I read that perhaps the greatest advance in recent programming languages, the one that saves the most time, is the automation of memory mamagement.
 
Yes.
 
@Cerberus That's kind of old hat, though.
 
2:53 AM
I'm sure.
 
It's better to have automatic mammaries than those old-fashioned kind.
 
Garbage collection
They all do it now except for C/C++
 
Right.
 
Even AHK does it
 
C/C++ isn't a thing.
C doesn't have it. C++ doesn't have it by default but there are frameworks for this.
 
2:55 AM
Would you say garbage collection is the same thing as memory management?
 
Yes.
 
OK.
 
Or close enough.
 
BTW, my son had to program in R for his statistical biology. He says it's the worst thing he's ever seen. It's like a programming language designed by non-programmers.
 
That's why these are all called "managed" languages.
 
2:55 AM
Do you sometimes get a nagging feeling that you may be reinventing the wheel, when you're programming something?
 
@Robusto Ditto PHP. And javascript.
 
I have heard Mr Shiny complain about PHP and download streams or something.
 
@tchrist I'll give you PHP, but I like JavaScript. Functions are first-class objects, man. And prototypal inheritance is pretty awesome when you grok it.
 
@Cerberus like he said, yes, but maybe depends on they layer. The is does memory management by swapping in and out virtual memory pages, which is different from programming language dynamic creation of memory in a program
 
And I've heard people in this room complain about Javascript, although I have forgotten what the most salient deficiency of the language was.
 
2:57 AM
@Cerberus Well, PHP just sucks.

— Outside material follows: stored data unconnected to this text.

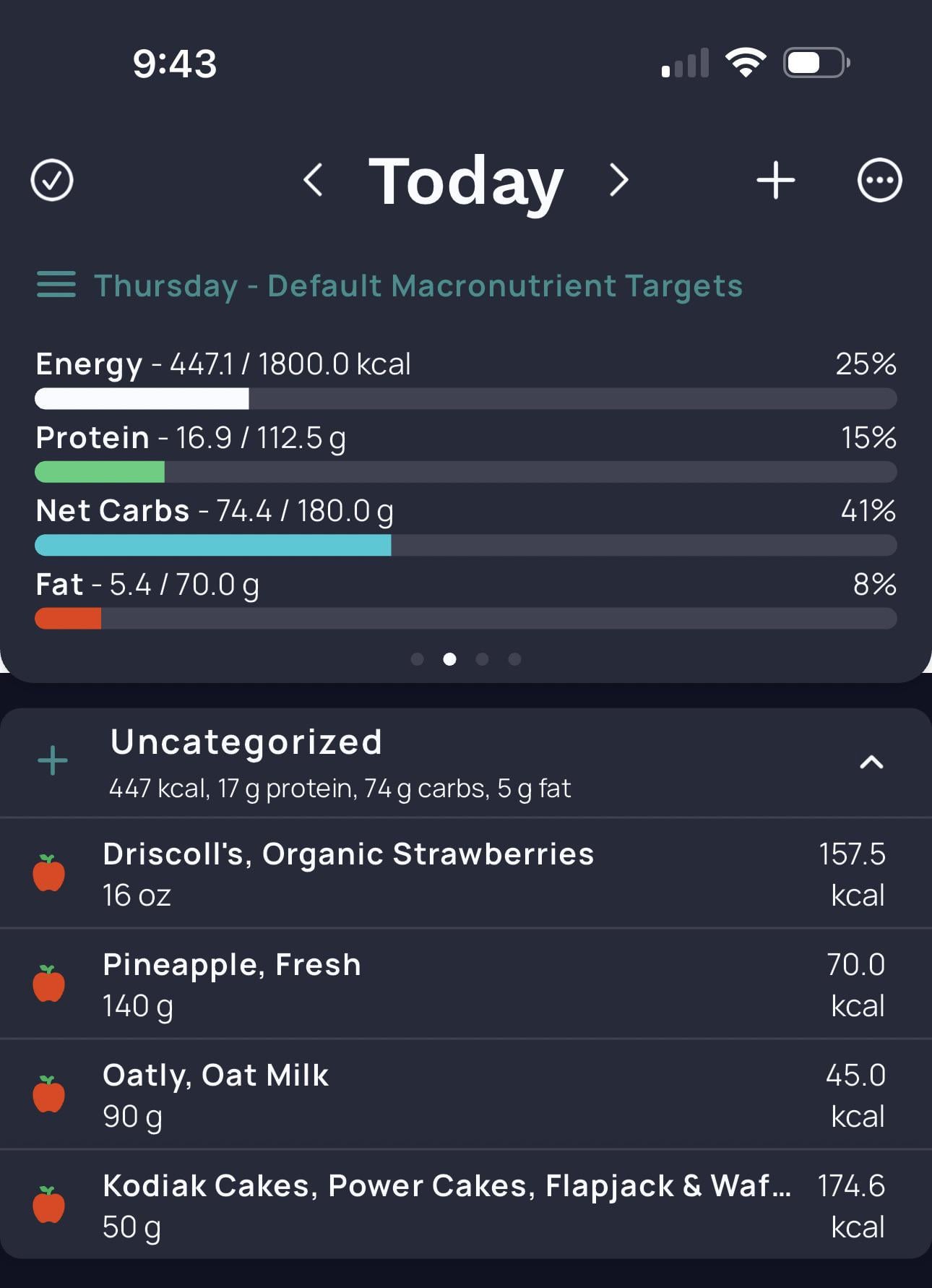Collapse the Uncategorized section chevron

coord(871,762)
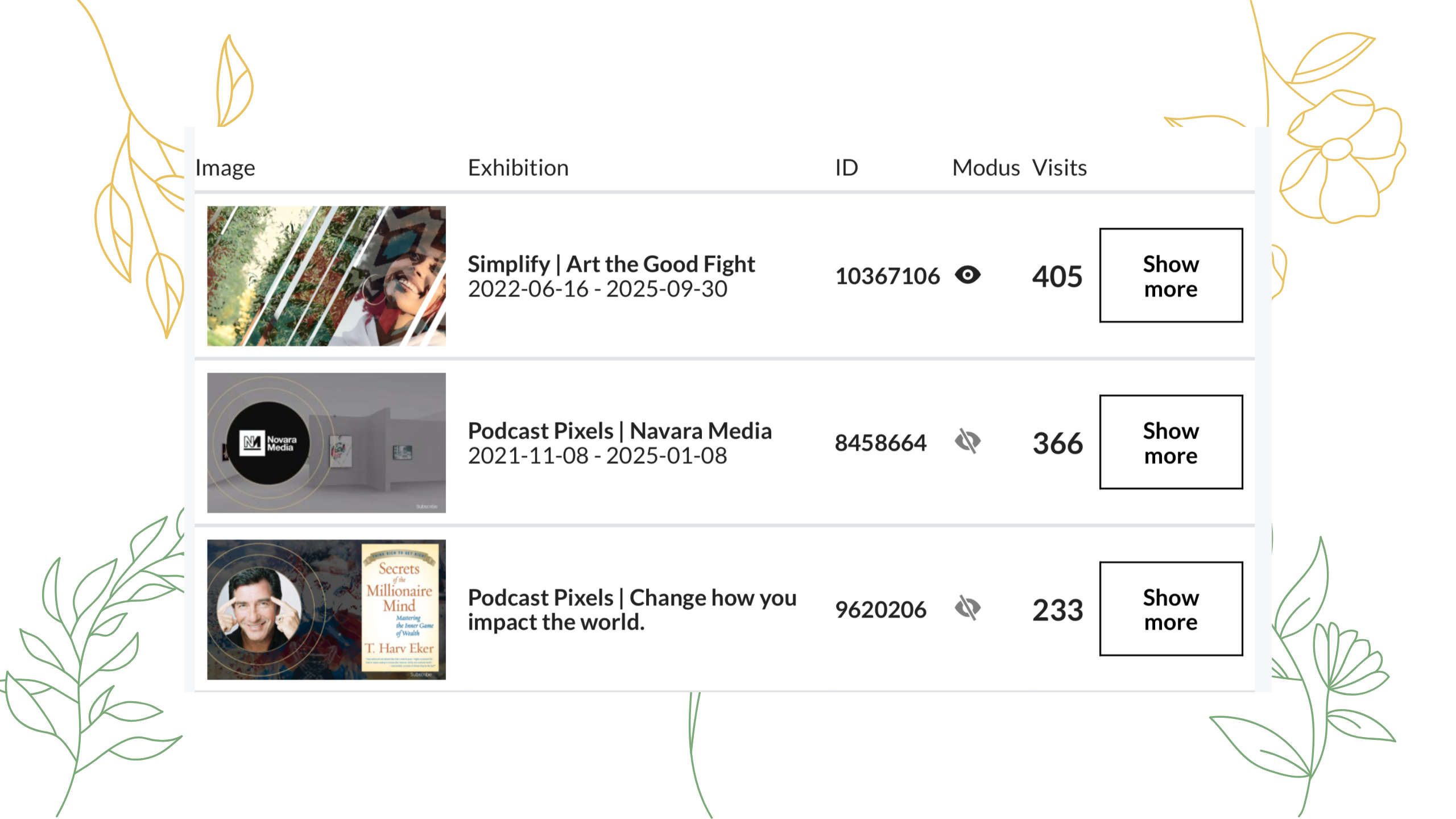
Task: Open the Novara Media gallery thumbnail
Action: click(326, 442)
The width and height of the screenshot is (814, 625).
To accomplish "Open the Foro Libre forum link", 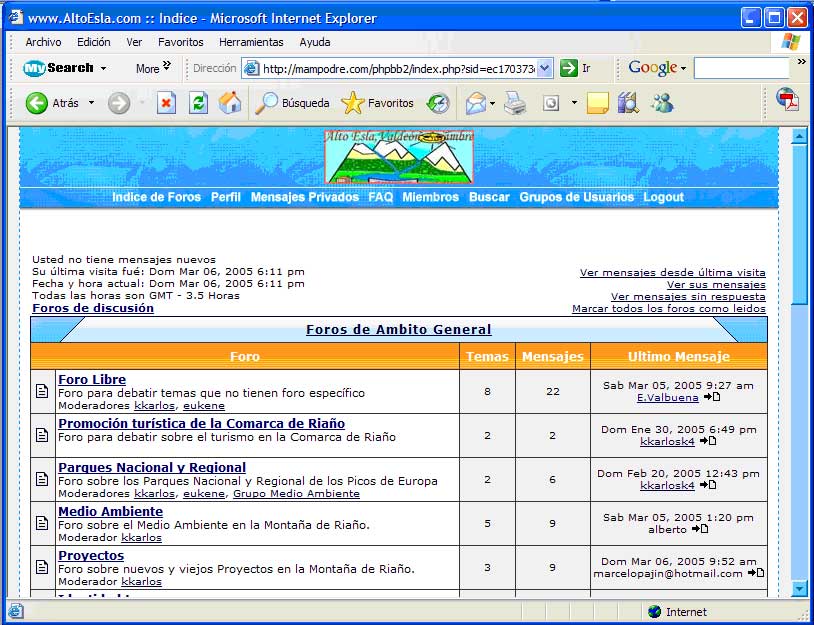I will (x=92, y=379).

It's what I have to use on the club website to get to the database.
 
@Mitch I'm afraid that is a little bit over my head. But no matter.
 
@Cerberus all the time. New layer has to repeat some of the functionality of the old layer
 
@Robusto I have used some PHP, and I did not like it at all. Then again, who likes using an unknown language when one needs to fix something?
@Mitch Hmm why a new layer?
Why not just a new programme?
 
@tchrist One man's opinion. Looks like he is complaining about earlier versions of JS that don't have strict mode. You get ride of the auto-semicolon-insertion stuff if you stay up to date.
 
2:59 AM
> In my father's onion there are many layers. If it were not so I would have told you so.